Comment: Here’s how Trump can make his tariff rebates work well

Just don’t tell him the idea uses Canada’s approach regarding rebates for its consumption tax.

By Claudia Sahm / Bloomberg Opinion

President Donald Trump is promoting the idea of sending a $2,000 check to most Americans funded by revenues brought by his tariffs on imports.

The scheme has received a frosty reception from Trump’s fellow Republicans in Congress and economists alike, and they are unlikely to happen. If the White House really wants to ease the burden that tariffs have created for lower-income households, then it might want to look to our neighbor to the north, Canada, which has become a global leader in making consumption taxes more equitable.

Tariffs, which total around $200 billion this year through October, are essentially a regressive consumption tax. The duties are paid by importers, which then try to pass their added costs to their customers, which typically increases the prices of imported goods paid by consumers. That’s the tax. Even when the prices paid are the same across all consumers, the loss of purchasing power is greatest for those with the least income. Because lower-income households already spend a higher share of their income, they must spend an even greater percentage of their incomes when prices rise due to tariffs.

The regressivity of the Trump administration’s tariffs is substantial. The Budget Lab at Yale estimates the costs to consumers in the near term will be 2.4 percent of annual income for households in the bottom earnings decile (10 percent). For the top decile, it’s only 0.8 percent of income. The burden is three times larger for the bottom than the top, so tariffs reinforce the “K-shaped” dynamics in the economy.
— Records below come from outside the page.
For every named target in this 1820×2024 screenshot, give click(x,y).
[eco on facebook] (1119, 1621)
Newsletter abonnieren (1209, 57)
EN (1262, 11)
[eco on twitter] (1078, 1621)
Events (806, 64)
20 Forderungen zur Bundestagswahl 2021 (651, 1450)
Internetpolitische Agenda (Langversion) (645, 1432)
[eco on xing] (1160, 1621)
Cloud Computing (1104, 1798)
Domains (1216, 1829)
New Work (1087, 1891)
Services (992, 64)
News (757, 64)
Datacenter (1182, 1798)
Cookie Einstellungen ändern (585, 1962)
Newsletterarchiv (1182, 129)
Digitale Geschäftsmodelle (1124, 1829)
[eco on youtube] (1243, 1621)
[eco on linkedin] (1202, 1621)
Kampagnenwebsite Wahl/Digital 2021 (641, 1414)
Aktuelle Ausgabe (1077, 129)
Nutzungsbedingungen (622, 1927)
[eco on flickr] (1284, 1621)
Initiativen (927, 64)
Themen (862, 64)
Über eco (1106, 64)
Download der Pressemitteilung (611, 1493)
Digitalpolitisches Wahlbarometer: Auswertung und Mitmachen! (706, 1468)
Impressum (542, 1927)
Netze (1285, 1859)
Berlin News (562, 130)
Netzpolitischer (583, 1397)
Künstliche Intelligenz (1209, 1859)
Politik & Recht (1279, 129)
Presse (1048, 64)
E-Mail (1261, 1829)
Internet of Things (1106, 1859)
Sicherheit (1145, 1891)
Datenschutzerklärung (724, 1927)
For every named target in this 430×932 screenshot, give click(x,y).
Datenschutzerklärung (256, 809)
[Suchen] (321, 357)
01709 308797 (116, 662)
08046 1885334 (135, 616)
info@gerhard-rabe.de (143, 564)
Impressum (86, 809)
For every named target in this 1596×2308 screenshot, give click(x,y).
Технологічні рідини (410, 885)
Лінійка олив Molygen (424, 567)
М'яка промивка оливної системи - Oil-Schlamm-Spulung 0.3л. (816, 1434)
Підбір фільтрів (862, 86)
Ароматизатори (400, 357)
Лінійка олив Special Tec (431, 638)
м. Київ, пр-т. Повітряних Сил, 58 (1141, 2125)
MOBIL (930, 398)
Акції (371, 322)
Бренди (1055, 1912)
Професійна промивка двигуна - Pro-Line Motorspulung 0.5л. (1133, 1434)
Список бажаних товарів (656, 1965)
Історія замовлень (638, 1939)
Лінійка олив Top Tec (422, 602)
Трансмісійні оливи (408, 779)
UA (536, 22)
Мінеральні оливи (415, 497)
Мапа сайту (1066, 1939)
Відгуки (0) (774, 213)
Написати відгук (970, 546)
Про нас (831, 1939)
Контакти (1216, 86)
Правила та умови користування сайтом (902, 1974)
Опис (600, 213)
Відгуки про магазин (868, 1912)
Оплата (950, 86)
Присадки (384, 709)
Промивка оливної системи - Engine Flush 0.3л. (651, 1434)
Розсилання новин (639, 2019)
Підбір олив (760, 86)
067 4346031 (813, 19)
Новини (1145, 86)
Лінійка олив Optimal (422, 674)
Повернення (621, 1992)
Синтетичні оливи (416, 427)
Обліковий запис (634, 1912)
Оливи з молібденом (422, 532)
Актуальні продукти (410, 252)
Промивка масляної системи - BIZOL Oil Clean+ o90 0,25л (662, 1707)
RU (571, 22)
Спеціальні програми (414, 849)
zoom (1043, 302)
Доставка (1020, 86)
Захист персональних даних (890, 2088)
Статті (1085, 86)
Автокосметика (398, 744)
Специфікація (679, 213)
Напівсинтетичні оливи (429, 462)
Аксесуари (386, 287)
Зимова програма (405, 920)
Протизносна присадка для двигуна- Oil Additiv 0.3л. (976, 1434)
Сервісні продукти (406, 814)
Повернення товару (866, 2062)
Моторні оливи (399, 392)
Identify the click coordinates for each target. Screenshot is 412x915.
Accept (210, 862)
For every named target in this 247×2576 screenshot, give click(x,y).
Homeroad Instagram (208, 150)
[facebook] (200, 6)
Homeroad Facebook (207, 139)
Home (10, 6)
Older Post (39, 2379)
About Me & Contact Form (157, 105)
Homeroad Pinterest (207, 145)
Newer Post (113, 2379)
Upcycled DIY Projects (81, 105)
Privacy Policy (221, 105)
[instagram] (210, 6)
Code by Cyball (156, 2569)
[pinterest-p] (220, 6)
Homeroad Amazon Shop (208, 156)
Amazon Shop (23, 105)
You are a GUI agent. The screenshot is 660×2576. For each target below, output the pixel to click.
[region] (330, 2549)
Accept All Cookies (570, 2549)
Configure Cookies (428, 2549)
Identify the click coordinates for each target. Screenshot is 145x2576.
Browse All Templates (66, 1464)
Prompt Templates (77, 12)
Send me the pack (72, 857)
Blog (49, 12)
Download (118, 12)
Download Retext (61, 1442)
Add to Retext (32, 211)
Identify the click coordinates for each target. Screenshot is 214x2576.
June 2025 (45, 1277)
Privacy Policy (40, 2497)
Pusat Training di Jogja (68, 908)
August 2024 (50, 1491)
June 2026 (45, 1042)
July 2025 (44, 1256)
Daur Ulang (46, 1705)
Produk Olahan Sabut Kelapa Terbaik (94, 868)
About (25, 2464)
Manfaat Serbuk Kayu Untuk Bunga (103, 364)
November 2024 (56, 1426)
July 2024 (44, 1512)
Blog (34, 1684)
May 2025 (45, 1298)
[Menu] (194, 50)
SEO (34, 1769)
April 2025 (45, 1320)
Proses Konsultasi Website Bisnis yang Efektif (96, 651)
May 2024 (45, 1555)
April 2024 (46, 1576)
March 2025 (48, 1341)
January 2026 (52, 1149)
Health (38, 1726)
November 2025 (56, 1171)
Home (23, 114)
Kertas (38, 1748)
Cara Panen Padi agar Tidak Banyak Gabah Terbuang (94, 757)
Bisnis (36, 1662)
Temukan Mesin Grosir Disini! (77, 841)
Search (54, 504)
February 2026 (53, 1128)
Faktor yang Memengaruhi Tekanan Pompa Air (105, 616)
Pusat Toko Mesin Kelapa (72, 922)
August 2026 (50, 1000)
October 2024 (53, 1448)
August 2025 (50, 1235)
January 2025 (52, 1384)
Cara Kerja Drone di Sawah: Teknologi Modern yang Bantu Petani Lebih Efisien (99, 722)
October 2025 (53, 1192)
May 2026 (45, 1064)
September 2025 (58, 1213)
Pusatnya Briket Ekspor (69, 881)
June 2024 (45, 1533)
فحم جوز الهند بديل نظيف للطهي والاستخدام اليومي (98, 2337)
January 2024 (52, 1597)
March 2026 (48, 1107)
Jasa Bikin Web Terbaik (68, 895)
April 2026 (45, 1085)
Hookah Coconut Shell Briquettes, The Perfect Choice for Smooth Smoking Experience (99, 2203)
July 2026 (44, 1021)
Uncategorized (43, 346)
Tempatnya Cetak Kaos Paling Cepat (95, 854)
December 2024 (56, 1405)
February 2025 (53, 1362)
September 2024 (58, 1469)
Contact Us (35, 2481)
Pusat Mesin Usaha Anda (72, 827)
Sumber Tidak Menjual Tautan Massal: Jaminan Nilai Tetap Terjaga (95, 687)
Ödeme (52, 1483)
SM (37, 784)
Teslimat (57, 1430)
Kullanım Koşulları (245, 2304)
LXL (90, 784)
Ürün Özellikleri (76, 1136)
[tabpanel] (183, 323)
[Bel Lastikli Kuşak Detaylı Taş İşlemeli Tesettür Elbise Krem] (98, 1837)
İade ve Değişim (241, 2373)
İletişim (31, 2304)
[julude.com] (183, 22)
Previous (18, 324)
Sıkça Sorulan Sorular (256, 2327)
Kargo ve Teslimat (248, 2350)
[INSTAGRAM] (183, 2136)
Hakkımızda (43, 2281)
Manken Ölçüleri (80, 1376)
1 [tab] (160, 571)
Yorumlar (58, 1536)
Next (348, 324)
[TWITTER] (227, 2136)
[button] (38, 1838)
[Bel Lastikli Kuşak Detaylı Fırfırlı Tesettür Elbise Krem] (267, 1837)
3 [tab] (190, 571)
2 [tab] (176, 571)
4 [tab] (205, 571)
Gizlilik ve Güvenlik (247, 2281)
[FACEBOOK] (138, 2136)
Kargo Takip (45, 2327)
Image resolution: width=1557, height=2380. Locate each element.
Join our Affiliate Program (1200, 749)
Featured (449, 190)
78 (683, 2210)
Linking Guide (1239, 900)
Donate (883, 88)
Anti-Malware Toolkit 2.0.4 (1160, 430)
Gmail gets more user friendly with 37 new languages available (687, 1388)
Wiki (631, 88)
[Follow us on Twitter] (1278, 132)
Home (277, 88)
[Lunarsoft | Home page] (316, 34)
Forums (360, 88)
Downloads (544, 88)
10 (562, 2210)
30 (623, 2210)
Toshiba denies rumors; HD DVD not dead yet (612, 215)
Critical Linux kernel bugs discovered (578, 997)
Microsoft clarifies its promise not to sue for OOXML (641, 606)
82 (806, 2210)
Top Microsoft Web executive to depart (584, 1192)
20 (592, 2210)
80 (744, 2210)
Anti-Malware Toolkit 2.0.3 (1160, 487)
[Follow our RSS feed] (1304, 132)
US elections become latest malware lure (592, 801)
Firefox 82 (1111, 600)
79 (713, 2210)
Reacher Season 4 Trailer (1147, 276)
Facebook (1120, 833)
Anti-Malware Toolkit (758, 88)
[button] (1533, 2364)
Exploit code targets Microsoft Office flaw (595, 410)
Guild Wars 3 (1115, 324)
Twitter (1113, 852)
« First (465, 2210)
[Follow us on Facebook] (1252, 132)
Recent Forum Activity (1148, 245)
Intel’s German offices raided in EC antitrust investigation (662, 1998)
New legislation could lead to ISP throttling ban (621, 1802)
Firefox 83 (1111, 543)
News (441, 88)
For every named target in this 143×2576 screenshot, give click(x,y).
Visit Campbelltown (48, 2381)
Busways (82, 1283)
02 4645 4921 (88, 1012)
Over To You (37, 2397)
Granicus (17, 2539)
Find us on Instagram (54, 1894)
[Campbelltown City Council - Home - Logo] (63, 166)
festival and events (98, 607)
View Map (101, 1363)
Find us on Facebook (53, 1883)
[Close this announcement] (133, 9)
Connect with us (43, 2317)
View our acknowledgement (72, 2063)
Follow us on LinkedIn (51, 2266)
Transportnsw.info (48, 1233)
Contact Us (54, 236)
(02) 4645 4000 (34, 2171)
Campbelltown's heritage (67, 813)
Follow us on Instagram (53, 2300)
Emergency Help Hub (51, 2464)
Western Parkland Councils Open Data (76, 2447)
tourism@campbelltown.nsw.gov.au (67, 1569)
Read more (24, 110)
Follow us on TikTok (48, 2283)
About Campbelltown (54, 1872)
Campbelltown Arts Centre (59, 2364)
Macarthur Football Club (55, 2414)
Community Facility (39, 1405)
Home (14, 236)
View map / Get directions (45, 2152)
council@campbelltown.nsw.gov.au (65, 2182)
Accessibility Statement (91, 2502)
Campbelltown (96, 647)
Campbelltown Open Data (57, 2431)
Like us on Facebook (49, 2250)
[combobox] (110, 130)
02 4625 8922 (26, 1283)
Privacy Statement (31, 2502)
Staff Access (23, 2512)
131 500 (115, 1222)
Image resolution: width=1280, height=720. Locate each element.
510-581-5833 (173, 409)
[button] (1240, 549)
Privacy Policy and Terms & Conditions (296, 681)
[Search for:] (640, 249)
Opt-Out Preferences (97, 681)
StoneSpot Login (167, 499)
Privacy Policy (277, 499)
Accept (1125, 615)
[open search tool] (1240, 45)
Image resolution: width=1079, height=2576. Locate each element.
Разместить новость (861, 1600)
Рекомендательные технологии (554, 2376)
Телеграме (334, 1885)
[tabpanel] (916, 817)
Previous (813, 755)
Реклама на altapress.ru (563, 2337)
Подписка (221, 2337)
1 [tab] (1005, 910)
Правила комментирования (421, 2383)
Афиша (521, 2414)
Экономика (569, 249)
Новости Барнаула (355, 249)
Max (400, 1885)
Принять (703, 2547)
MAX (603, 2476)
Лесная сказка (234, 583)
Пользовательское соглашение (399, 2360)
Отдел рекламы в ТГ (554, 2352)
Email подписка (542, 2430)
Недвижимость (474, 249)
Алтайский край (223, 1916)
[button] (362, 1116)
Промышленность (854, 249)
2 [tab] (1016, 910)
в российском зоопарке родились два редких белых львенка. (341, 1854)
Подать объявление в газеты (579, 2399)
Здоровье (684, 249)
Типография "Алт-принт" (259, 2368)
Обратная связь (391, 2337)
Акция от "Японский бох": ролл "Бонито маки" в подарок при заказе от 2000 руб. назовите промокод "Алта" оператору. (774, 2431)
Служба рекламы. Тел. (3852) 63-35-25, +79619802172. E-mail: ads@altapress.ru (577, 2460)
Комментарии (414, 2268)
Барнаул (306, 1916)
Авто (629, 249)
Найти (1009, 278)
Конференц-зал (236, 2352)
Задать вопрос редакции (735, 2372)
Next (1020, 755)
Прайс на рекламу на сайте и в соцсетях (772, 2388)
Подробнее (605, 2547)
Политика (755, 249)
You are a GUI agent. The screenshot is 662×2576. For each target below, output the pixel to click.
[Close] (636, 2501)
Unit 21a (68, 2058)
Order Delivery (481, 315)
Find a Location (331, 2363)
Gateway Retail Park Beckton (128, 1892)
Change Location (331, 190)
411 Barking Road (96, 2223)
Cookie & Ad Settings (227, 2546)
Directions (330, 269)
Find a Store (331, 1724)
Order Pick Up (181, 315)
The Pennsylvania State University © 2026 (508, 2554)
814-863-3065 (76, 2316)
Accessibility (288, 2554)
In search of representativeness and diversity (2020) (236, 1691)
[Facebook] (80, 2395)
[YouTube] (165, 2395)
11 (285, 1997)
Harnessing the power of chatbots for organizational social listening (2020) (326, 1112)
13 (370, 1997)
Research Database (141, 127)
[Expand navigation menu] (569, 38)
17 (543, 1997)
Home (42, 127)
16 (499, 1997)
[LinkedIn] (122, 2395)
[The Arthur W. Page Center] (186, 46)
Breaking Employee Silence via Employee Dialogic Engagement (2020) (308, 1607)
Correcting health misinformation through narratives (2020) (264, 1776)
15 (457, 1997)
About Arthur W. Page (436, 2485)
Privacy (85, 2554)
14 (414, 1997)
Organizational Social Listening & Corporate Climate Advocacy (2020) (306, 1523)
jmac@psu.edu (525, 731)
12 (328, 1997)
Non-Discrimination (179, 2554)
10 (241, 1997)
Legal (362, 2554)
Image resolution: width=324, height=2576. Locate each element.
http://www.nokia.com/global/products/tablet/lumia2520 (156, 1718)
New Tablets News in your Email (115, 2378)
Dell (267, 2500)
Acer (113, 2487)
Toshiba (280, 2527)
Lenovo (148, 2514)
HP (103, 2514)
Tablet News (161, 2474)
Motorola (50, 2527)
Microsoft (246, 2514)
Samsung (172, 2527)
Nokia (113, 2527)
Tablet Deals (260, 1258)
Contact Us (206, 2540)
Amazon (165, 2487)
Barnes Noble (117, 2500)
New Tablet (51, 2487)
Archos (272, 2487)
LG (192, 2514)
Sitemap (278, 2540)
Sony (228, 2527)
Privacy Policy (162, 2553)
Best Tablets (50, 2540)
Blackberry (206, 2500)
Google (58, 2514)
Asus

In addition to being less equitable, regressive taxes magnify the severity of a recession, since a household’s after-tax resources fall faster than their income.

Tariffs are clearly not an ideal way to raise tax revenue. But a better design could mitigate some of the economic harm to lower-income households. Several countries use targeted payments to offset the regressivity of consumption taxes. Canada is a prime example. It pairs a value-added tax on most goods and services with quarterly payments to low- and moderate-income households based on family income, marital status and the number of children.

The purpose is to counteract the regressivity of the tax. The total credits accounted for 12 percent of consumption tax revenues, according to a government evaluation in 2017. The credits more than offset the cost of the tax for the lowest decile of households by income and reduced the cost for other low and moderate-income households with the relief tapering off as income rises. Pairing the consumption tax with the quarterly credits almost entirely reversed its regressivity. In 2022, the Canadian government doubled the credit for six months to help offset the rise in inflation rates.

A revamp of Trump’s $2,000 payments, guided by Canada’s experience, would require several changes. First, payments should be much smaller and calibrated to the burden caused by the tariffs. The tariffs, according to the Budget Lab, cost households in the lowest decile less than $1,000 annually, and the median household cost is $1,400. Next, to compensate for the regressivity of tariffs, the payment should be tied to household income and phased out as income rises.

Also, a quarterly payment or a monthly payment would be better than a large one-time payment. The smaller, recurring payments would more closely match the extra costs incurred from regular purchases of goods. It would also be less inflationary because it would have a smaller effect on aggregate demand. Research on prior stimulus programs showed that consumers spend more from a large one-time payment than from smaller repeated payments. Smaller, repeated payments also spread the boost to aggregate demand out over time, limiting the risk of inflationary supply-demand imbalances.

Easing the burden of tariff policy on lower-income households is particularly important given other regressive policy changes this year. The Congressional Budget Office estimated how the provisions in the One Big Beautiful Bill Act would affect different income groups. While, on average, households were expected to see an increase in resources during the next 10 years from the legislation, those of low-income households were expected to decrease largely due to cuts in Medicaid and food stamps.

The $2,000 checks would be attention-grabbing, but they are poorly targeted and could end up creating even larger affordability problems than the tariffs. The White House needs to be clear about the burden that tariffs as a consumption tax impose and craft policies to lessen the harm on the least well-off. Canada won’t ever be our 51st state, but it can be a role model for our national policy.

Claudia Sahm is the chief economist at New Century Advisors and a former Federal Reserve economist. She is the creator of the Sahm rule, a recession indicator.